[PATCH RFC/RFT net-next 15/17] net/ipv6: Convert neighbor table to per-namespace

From: dsahern
Date: Tue Jul 17 2018 - 08:06:58 EST


From: David Ahern <dsahern@xxxxxxxxx>

Convert IPv6 neighbor table to per-namespace.

This patch is a transition patch for the core neighbor code, so update
the init_net reference as needed for AF_INET6. With the per-namespace
table allow gc parameters to be changed per namespace.

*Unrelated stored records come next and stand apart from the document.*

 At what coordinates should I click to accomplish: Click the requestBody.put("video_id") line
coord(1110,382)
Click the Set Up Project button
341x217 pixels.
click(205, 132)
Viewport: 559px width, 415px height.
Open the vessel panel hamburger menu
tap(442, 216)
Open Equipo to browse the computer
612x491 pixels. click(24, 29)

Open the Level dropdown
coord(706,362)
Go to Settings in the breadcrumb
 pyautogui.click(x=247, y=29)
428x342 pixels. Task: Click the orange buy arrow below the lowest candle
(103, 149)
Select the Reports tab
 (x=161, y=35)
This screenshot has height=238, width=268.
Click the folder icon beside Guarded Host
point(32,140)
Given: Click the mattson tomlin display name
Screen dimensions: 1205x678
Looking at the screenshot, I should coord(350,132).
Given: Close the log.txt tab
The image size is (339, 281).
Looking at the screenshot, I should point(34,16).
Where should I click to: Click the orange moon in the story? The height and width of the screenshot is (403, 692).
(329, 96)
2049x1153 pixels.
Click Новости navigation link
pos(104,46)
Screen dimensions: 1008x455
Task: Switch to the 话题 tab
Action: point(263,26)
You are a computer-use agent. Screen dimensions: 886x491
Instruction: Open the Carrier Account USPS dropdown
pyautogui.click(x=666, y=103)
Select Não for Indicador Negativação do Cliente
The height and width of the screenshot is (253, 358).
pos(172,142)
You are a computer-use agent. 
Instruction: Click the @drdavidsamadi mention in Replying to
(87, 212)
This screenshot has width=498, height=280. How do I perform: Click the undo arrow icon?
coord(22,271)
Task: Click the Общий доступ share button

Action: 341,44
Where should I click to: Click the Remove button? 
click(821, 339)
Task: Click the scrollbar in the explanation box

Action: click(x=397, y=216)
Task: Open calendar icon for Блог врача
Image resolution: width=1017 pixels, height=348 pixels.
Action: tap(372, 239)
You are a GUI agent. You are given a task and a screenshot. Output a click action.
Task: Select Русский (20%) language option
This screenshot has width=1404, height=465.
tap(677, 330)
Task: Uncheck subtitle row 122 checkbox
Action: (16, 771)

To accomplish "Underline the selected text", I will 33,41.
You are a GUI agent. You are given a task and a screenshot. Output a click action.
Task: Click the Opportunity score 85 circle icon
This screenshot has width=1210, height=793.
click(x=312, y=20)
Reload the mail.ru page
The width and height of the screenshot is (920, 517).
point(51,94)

Signed-off-by: David Ahern <dsahern@xxxxxxxxx>
---
include/net/ndisc.h | 6 ++-
include/net/netns/ipv6.h | 1 +
net/core/neighbour.c | 16 +++++--
net/ipv6/ndisc.c | 120 +++++++++++++++++++++++------------------------
4 files changed, 76 insertions(+), 67 deletions(-)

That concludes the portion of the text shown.